Gordon Edwards. 14 Dec 25

 I wrote that 

“…selling raffinate as fertilizer goes on all the time from the world’s largest uranium refinery owned by Cameco, situated at Blind River on the north shore of Georgian Bay.”

This sentence is incorrect. Raffinate from Blind River is not used as fertilizer. I apologize for the error. 

Radioactive fertilizer from the Canadian uranium industry does not come from the Cameco Blind River refinery but from two other sources – the Cameco Key Lake uranium mill in Northern Saskatchewan, and the Cameo uranium dioxide conversion facility at Port Hope Ontario. 

Moreover, the material that is being used in radioactive fertilizer is not raffinate (i.e. refinery waste). It is ammonium sulphate that is recovered from the Key Lake uranium processing circuits and sold as fertilizer, together with a liquid by-product of Cameco’s Port Hope uranium dioxide conversion plant – an ammonium nitrate solution – that is sold to a local agricultural supply company for use in fertilizer production.

 The use of similar waste solutions from nuclear fuel facilities as fertilizer has been a concern in other jurisdictions as well. So at the present time, it is not raffinate but ammonium compounds that have been used in uranium processing that ends up in fertilizer. I apologize for not checking the facts much more carefully..

About radioactive fertilizer and the nuclear industry.

A lot of the  phosphate used for fertilizer comes from Florida where the phosphate ore is mined. That ore is contaminated with uranium and its decay products, especially radium. Radium disintegrates to produce radon gas Radon-222) and this builds up in an enclosed space, without adequate ventiliation, reaching an “equilibrium” in about one month. 

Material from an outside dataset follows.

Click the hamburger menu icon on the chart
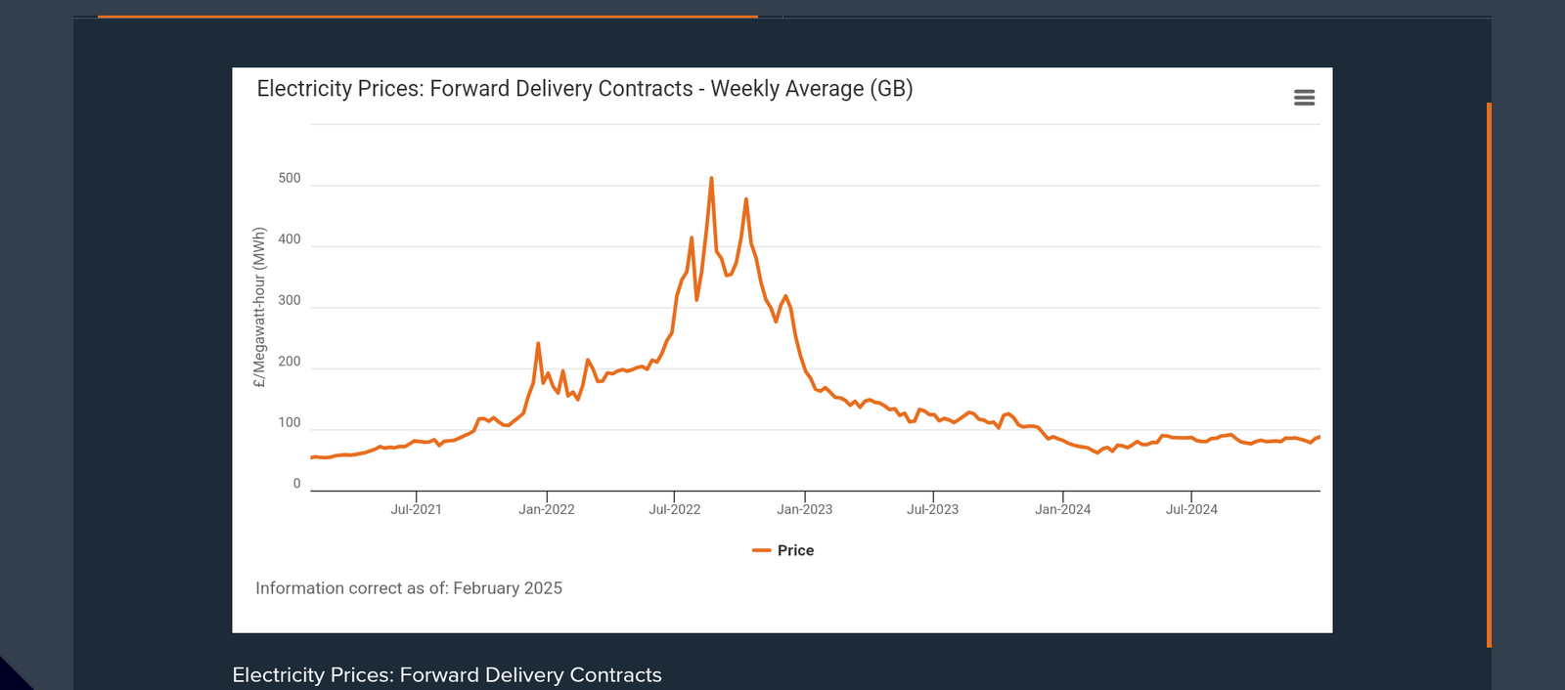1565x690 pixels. point(1304,98)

That’s why Florida was the first “hot spot” that alerted the US government to the major public health hazard posed by radon, which is estimated to kill about 20-30 thousand Americans every year. Every atom of radon comes from the disintegration of a radium atom, and in turn, every atom of radium started out as an atom of uranium.

Radioactive quilibrium means #becquerels of radium = #becquerels of radon.  One becquerel being one disintegration per second. In a simiar way, if pure radon gas is in an enclosed container, it will reach equilibrium with its four short-lived decay products in a couple of hours – so the radioactivity in the container is about five times greater than it was originally, as all the short-lived decay products have attained roughly the same level of radioactivity as the radon. 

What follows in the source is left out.